■ Records for the exercise ■
========================
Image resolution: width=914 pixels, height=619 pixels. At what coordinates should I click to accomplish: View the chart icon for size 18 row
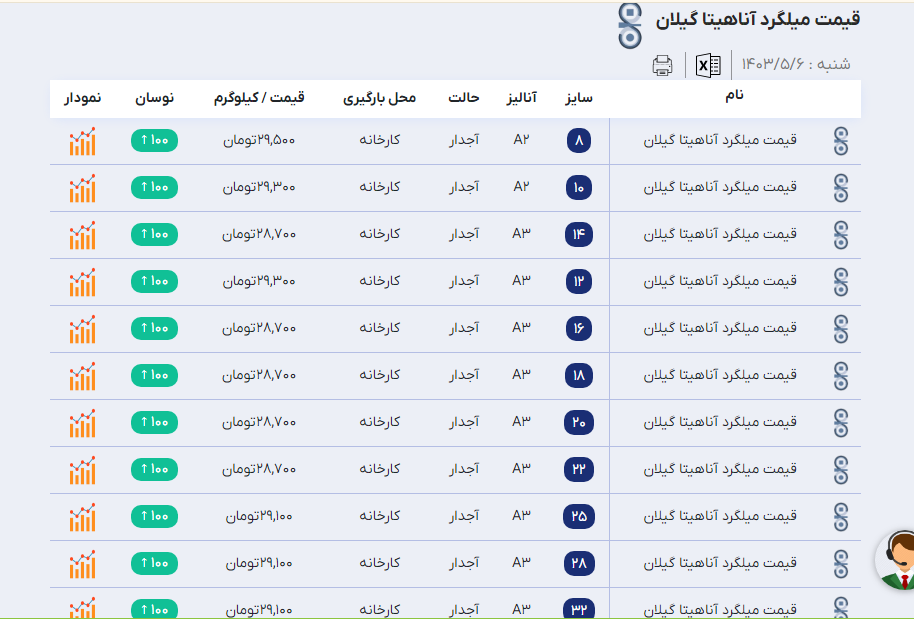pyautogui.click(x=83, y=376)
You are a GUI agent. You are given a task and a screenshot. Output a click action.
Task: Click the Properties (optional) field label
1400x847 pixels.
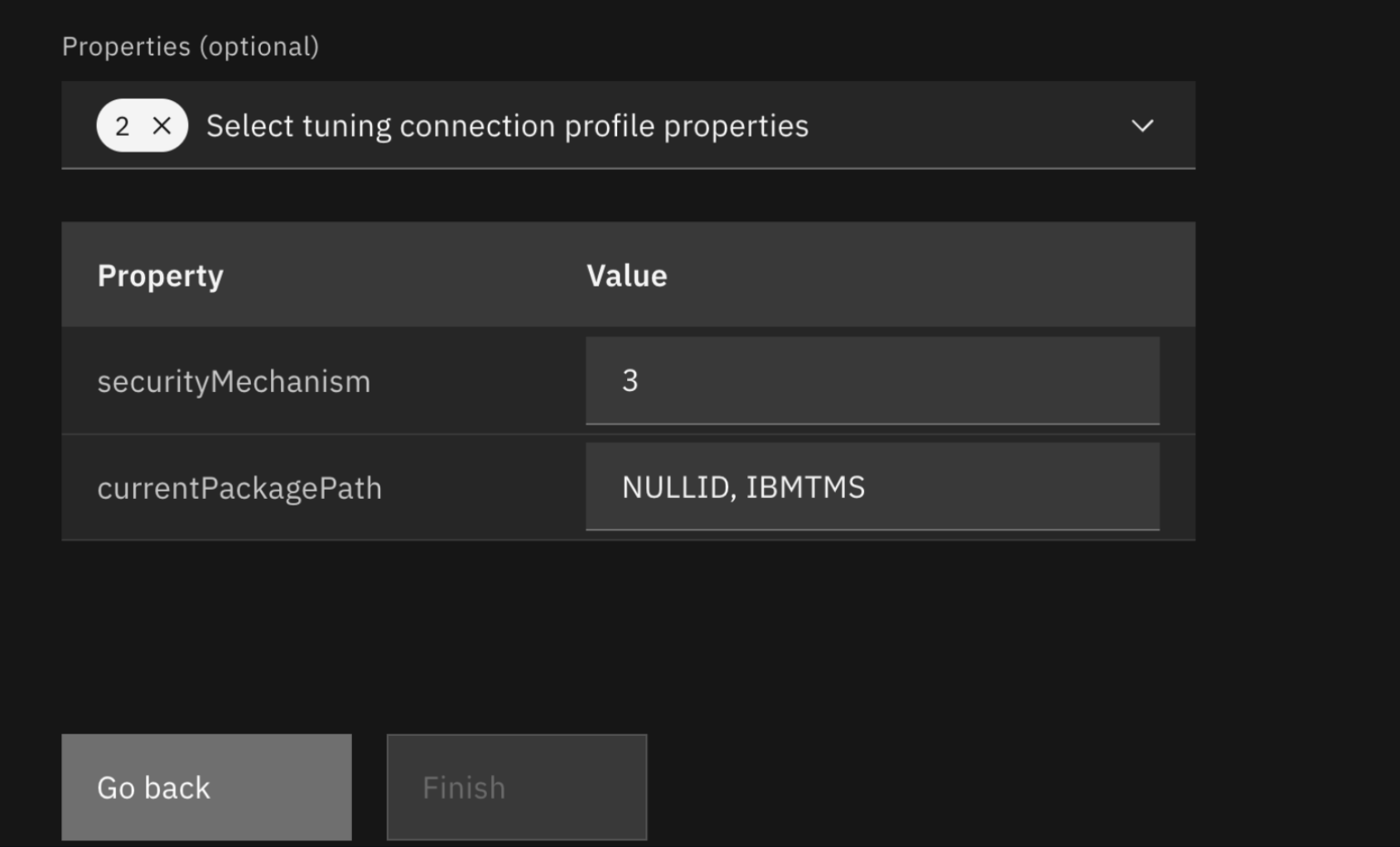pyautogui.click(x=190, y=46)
========================
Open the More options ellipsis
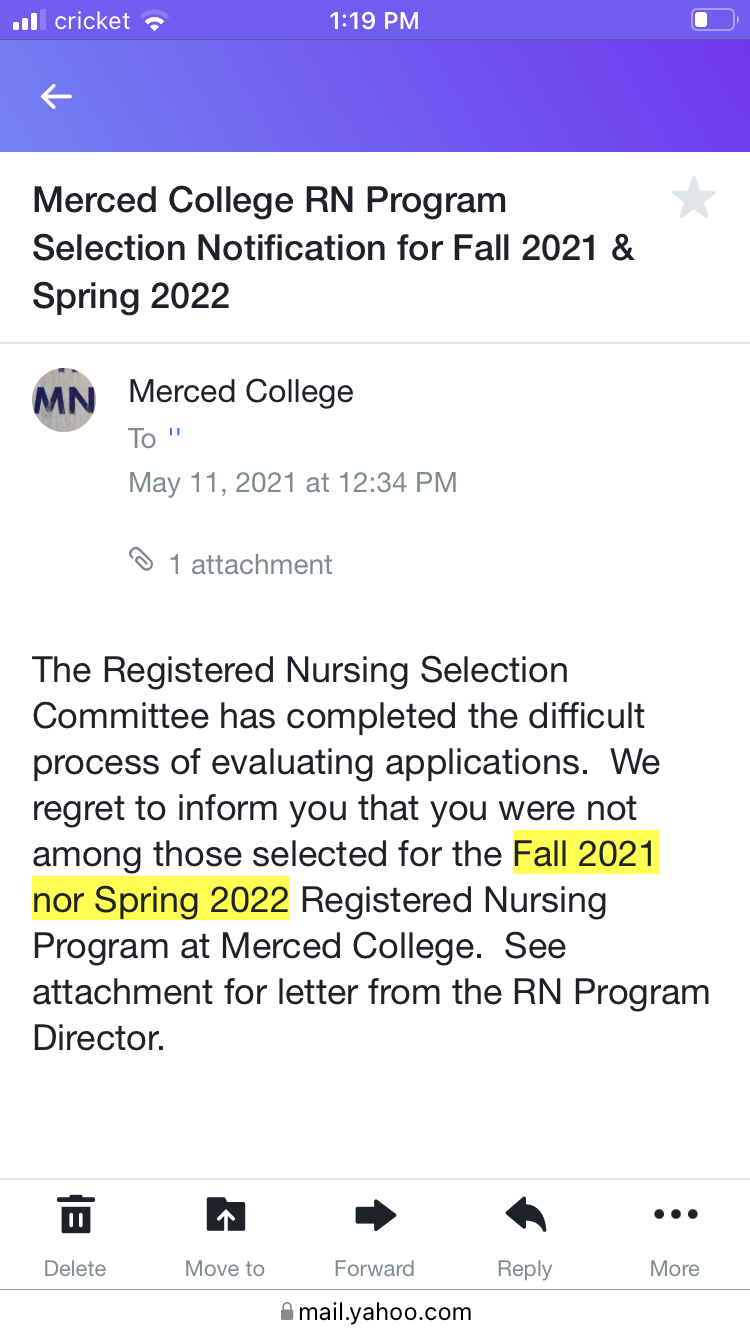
========================
■ Your goal ■
Can you give the records again, starting at the line containing "Image resolution: width=914" and ending at the line containing "pyautogui.click(x=83, y=376)", with "chart" changed to "graph" and nothing else altered? Leave the pictures out of your answer.

■ Answer to the problem ■
Image resolution: width=914 pixels, height=619 pixels. At what coordinates should I click to accomplish: View the graph icon for size 18 row
pyautogui.click(x=83, y=376)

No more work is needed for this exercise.